▼
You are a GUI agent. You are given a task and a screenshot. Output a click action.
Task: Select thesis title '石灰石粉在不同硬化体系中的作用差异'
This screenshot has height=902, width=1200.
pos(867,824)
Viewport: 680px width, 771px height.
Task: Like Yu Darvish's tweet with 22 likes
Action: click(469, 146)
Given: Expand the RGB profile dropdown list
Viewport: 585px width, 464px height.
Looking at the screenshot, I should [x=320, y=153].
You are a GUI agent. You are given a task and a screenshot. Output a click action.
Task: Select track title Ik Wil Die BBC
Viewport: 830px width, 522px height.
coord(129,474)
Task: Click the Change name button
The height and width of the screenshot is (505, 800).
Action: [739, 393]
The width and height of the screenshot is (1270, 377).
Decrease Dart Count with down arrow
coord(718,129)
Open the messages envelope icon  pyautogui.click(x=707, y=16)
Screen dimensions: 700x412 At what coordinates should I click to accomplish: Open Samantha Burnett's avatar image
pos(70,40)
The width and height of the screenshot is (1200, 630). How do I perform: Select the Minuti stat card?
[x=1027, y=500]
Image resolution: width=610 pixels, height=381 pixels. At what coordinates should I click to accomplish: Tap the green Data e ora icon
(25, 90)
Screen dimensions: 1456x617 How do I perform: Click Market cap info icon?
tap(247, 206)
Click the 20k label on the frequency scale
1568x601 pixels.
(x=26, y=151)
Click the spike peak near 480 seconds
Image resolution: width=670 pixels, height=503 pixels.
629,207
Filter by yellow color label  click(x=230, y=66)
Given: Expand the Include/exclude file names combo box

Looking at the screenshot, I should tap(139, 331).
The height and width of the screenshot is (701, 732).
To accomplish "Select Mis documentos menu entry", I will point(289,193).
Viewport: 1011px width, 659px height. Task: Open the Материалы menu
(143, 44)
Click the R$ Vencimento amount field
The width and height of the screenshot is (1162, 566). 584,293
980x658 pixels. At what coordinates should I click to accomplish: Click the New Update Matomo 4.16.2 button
▲
Search the preceding listing for "button", then copy every line that holds it.

Task: Click the Change name button
980x658 pixels. At what coordinates should I click to accomplish: Click the New Update Matomo 4.16.2 button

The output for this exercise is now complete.